One-year survival and 1-year readmission-free survival among elderly bedridden patients with dementia

Discussion

In this study, we aimed to provide data on acute care medical bed occupancy, ventilator use, and the ecological burden posed by hospitalization of EBRPD. The main findings of our study were: one quarter of beds in the internal medicine division were occupied by EBRPD. The intensity of care is high.

Similar to previous studies (7), we found that the prognosis of EBRPD hospitalized in acute care medicine wards was poor: half died within 4 months,and after 1 year only 16% of EBPRD remained alive and without readmissions. Because a high proportion of EBRPD are carriers of MDROs and are treated intensively with antibiotics, they may be a source for transmission of MDROs to others. Indeed, elderly patients admitted from long-term care settings have been often identified as the source of MDROs outbreaks in acute care hospitals [18, 19].

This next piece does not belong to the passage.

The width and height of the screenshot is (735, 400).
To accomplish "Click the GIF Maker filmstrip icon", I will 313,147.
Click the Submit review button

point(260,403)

Hospitalization of a patient with dementia is a significant event that raises ethical dilemmas. From the individual patient perspective, acute care hospitalization is disruptive, inflicts discomfort and offers uncertain benefits in terms of longevity and quality of life. It has been argued that the treatment goals in EBRPD are to maintain quality of life, dignity and comfort [20], for which acute care hospitalization is not required. Israeli law permits advance directives for terminally ill patients but less than 0.3% of Israelis aged 65 and older have signed advance directive forms [21]. Cultural values and the low uptake of advance directives often lead to exhaustive treatment efforts, even when the prognosis and quality of life are poor [22]. Even advance directives do not guarantee a de-escalation of care, particularly antibiotic treatment. In a study of hospitalized Israeli patients in the last 2 weeks of life, 74% of those with advance directives (defined broadly as any documentation by the physician of patient preferences for end of life care) and 76% without advance directives received antibiotics [23]. From the societal perspective, there are two issues that need to be considered by policymakers: the widespread carriage of MDROs, which poses a risk to other patients, and the allocation of hospital beds, for which the competition is high. Among EBRPD there may be sub-populations with a better prognosis for whom acute care hospitalization may not be futile; characteristics of this group should be identified.

This study has several limitations. First it was a single center study; the prevalence of EBRPD in medical wards and their resources utilization likely varies between hospitals and between countries. Second, more detailed data describing the sample in the retrospective resource utilization study were not presented because of incomplete documentation.

Conclusions

Our study highlights that acute hospitalization of EBRPD accounted for a quarter of all hospitalizations and more than half of mechanical ventilation use in internal medicine wards. Heavy antibiotic use and MDRO colonization among EBRPD pose an ecological threat. The prognosis of EBRPD was poor: only 36% survived for 1 year and only 16% survived and avoided re-hospitalization for 1 year. Policymakers must be aware of the magnitude of the use of medical ward resources by EBRPD and consider alternatives to acute care hospitalization, such as hospice and visiting nursing care at home (both underdeveloped in Israel). The public must be educated about advance directives.